I would love nothing more than a sleep in, lunch out all together, a wander to the beach as a family and some time to write alone.

Speaking of writing, for sometime now I have been contemplating a ‘writing’ blog. Whether a ‘fictional’ blog or one simply for any fictional work I might like to share, I’m not sure. Either way, I like the idea of a place to showcase my writing. You know, other than here. While I realise that this is a place where I share my voice, I also know that my fictional voice is different. My writing style.

I’ve got NaNoWriMo on the brain and I feel confident I can smash it this year. Even though I have not reached the goal any of the previous years. This time around feels different. No new babies, no anti-depressants, no excuses and an actual idea. This year I am also looking at ‘failure’ differently. I’ve re-framed. Whether I reach 50, 000 words by the end of November or not I will have tried, grown, stretched myself. That can only be a good thing.

Write Tattoo

I need to get onto it because I have a tattoo to remind me of what I should be doing and I like it too much to have to cover it up. It would really suck for my second tatt to only count as one. If that even makes sense.

I’m kind of obsessed with getting another tattoo. One representing my children. It’s all planned in my head. I sometimes think about it when I should be sleeping (on the occasions when I am not writing perfect blog posts which never see the light of day. So frustrating). Which, actually, I should be doing now.

Do you miss your weekends?
Do you/would you/have you considered a writing blog?
Are you obsessed with tattoos?

sig

12 Comments

  1. 1. “I would love nothing more than a sleep in, lunch out all together, a wander to the beach as a family and some time to write alone.” – you have just described my perfect weekend.
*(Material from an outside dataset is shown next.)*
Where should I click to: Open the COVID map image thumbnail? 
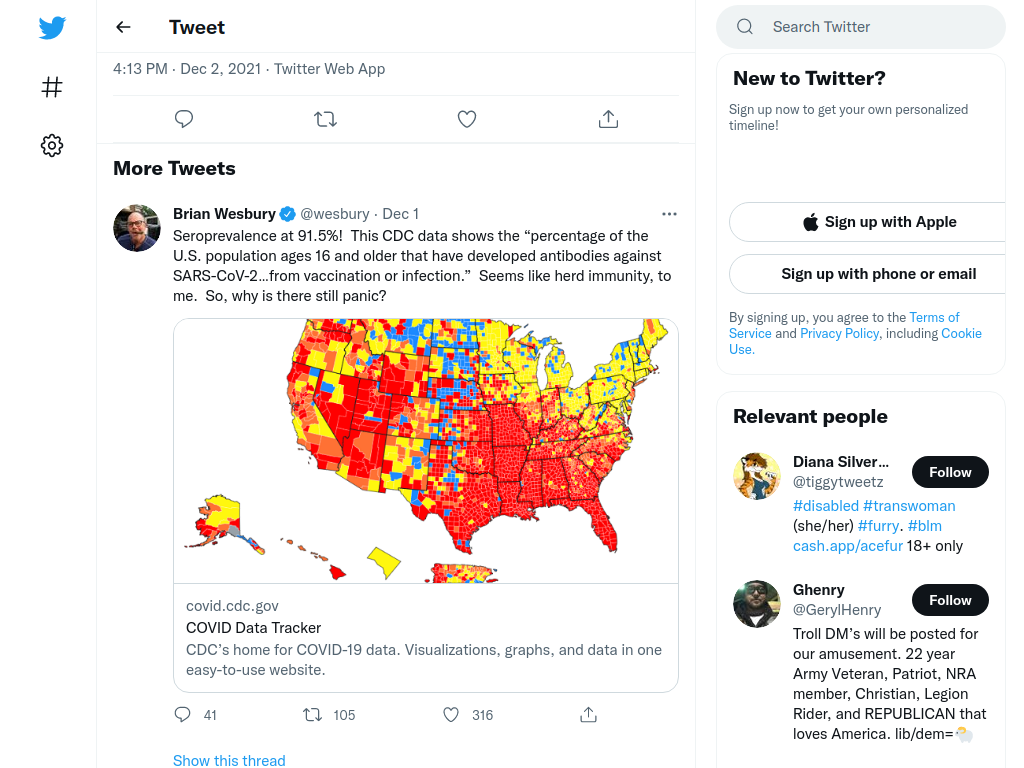426,451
Although living inland the beach part’s not going to happen, would settle for a walk around the lake, or some bookshops. If I’m honest, the sleep-in part’s not going to happen either.
    2. Yes! my blog is a writing blog. I wanted to blog in a new space, and make it all about the writing process and my own writing. I’ve showcased a couple of my poems there, but haven’t worked my way up to sharing any of my fiction yet! Long-term, I’d like to showcase other writers too. I’ve also considered blogging as one of my main characters, I think that would be fun. I say go for it!!
    3. I love tattooed words in beautiful script like yours. I’m always trying to work out the perfect phrase for myself. I am a little scared of the pain though. And the permanency.
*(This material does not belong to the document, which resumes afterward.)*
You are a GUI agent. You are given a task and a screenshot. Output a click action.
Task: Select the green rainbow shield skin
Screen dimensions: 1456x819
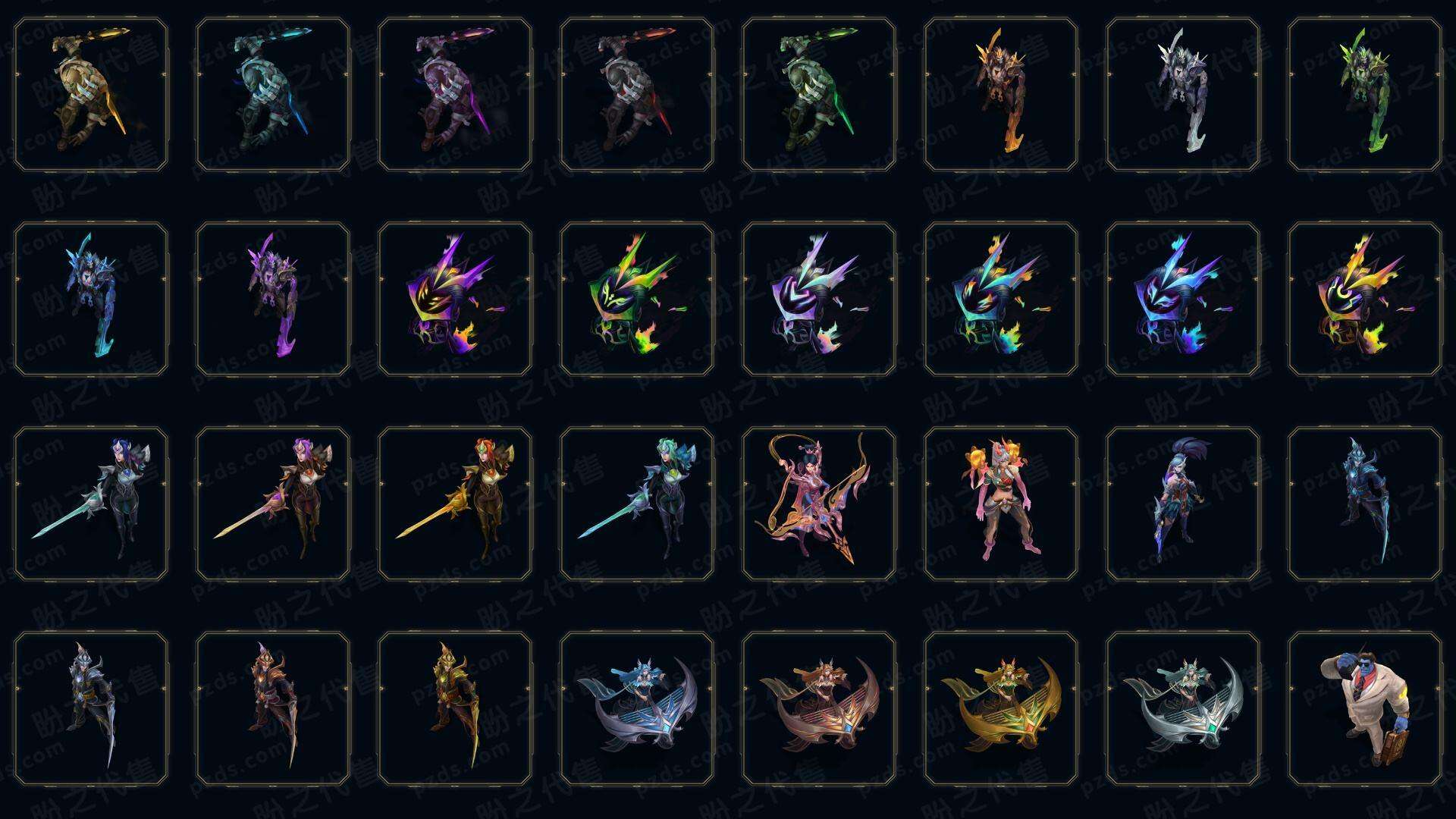[x=637, y=299]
  2. You know… you haven’t failed if you keep trying 🙂

    Weekends to me are slow down days. I don’t care if all weekend everyone is in their pyjamas or hair isn’t brushed, it’s time to just be and not rush.

    MC x
    #teamIBOT

  3. I am fairly convinced that friday eats Saturday and Sunday cause my weekends tend to fly by….I only have the one tattoo but am fairly frequently planning the next at this rate I’ll have 10 lol

  4. My hubby used to work Saturdays but he lost that work, sadly so I do now ADORE Fridays!!! I hear you about kids always touching you!
    I would love a writing blog but I battle to maintain my personal one.
    I wouldn’t say I’m obsessed with tattoos, my kids LOVE mine, but no one can see it unless I’m in the nude – it’s for me. But I do think one that represented my kids would be nice x

  5. Mr Monkey works weekends and I’m home alone with the two girls all week so I never feel like I get a “weekend”. Our closest are Monday’s when Mr Monkey is off but we have the 3.5yo’s swimming lessons then too. I sort of look forward to when she starts school so we can get that sort of routine. But as a chef, I don’t think Mr Monkey will be getting weekends off any time soon!
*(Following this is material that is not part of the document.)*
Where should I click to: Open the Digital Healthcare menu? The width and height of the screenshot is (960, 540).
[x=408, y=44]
    Found you through #FYBF 🙂

  6. Ohhh I hear you!!! Recently Big A suggested I go away for a night to catch up with a friend and he would look after Little A. My response – if I am going to have a night away I would rather be alone! Does that make me anti-social??? I crave alone time these days. It is so precious. Good luck with your writing goals – sounds like a recipe for success!

  7. I miss the lead up I think. Now if I’m heading out it usually means I have to cook something to take, we have endless sport committments and then when we are home hubby wants to watch footy. I’m really looking forward to next weekend and their being a month between footy on the tv and harvest starting when we lose hubby again.

    I hope your get some of that alone time. I’d love to read your writing.

  8. Weekends for me these days just mean work, work and more work. I have come to adore Sunday’s because both Boatman and I are home all day!
    As for the writing stuff, so excited for you!!!! Can’t wait to see what you come up with xx

  9. I know what you mean about weekends, especially if you are not working outside the home…Because this was me a few years ago!!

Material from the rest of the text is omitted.